This is a commercial risk that grae's label, Jagjaguwar, accepted. The album did not produce the kind of streaming numbers that simpler music would have generated. It produced something else: a reputation as a genuinely significant artistic achievement, a record that critics and musicians return to, that continues to be discovered by listeners who want something that resists easy consumption.

Loneliness Without Sentimentality

Aromanticism dealt explicitly with romantic detachment, with the experience of being outside the cultural assumption that romantic love is both available and desirable to everyone. grae expands that territory considerably. Where the debut was focused on a single mode of non-belonging, the follow-up is interested in non-belonging as a general condition, as a philosophical position, as something that can be inhabited with rigor rather than lamented with feeling.

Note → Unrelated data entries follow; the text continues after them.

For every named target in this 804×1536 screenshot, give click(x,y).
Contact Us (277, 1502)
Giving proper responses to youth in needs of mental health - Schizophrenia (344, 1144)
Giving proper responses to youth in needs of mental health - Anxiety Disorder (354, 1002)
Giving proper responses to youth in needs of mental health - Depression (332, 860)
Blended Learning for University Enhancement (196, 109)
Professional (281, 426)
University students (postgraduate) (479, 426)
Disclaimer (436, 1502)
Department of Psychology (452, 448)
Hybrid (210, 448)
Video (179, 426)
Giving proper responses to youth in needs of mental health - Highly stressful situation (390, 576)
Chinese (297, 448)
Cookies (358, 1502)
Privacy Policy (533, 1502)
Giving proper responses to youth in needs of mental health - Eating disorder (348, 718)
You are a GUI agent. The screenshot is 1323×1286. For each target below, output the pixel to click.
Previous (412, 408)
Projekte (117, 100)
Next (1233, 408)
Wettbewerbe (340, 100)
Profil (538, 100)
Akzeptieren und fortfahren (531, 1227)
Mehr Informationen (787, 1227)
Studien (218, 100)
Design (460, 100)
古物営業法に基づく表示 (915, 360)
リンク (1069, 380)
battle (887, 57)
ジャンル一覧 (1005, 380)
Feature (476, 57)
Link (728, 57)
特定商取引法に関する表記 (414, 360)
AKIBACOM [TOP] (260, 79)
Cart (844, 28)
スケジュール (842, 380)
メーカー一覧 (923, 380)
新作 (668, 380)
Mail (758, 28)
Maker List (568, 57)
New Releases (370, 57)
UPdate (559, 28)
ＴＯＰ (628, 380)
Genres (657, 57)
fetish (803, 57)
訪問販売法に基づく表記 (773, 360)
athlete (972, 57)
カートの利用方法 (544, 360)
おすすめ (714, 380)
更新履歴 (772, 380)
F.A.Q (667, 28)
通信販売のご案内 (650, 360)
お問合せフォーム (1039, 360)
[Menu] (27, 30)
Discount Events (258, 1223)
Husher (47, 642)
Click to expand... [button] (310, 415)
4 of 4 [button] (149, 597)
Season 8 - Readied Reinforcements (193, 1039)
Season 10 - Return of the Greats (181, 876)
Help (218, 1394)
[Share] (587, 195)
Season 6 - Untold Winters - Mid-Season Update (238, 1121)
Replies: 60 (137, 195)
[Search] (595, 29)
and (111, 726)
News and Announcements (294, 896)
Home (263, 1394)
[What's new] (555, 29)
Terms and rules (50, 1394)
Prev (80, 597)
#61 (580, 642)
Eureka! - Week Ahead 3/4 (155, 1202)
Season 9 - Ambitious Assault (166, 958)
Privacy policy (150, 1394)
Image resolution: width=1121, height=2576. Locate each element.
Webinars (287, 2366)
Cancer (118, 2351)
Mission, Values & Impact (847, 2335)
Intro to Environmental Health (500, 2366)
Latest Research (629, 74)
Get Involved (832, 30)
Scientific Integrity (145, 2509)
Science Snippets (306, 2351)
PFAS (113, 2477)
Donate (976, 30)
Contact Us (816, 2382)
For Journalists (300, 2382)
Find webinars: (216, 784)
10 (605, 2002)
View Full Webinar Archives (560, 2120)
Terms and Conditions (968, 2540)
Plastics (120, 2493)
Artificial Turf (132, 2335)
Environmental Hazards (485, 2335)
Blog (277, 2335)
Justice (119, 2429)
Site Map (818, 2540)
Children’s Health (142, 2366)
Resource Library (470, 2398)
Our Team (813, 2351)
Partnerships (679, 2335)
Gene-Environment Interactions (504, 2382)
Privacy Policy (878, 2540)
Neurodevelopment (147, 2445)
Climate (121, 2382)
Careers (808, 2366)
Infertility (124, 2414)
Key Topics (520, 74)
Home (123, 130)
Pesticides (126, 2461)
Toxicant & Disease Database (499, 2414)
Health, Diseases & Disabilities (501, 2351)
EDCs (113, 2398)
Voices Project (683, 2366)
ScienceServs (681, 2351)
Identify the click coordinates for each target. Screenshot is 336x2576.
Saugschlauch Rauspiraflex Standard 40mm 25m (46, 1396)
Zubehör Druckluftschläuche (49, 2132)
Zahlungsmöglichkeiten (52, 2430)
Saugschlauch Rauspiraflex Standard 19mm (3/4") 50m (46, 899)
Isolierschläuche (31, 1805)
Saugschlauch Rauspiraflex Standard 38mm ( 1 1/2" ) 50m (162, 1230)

That distinction matters because it keeps grae from collapsing into self-pity. Sumney is not asking for sympathy. He is building a case. The album accumulates evidence across its runtime that the gray spaces, the unclassified, the neither-nor, are not failures of definition but accurate descriptions of experience that language and genre have simply not caught up to yet.

What Remains

grae's lasting quality is the way it makes the listening experience feel like an ongoing discovery rather than a completed one. On the first listen, you are orienting yourself to its world. On the fifth, you are finding things that were there from the beginning but that only become audible once you understand the album's internal logic. A harmonic choice in the third track resonates differently after you have heard how the album ends. A lyric that sounds abstract early on acquires weight after the spoken interludes have given you the vocabulary to hear it correctly.

That quality is rare in contemporary music, not because contemporary artists lack ambition, but because the economic incentives of streaming push strongly against it. Sumney made a record for listeners willing to invest time and attention. That choice is legible on every track, and the listeners who have found grae on those terms have not let go of it.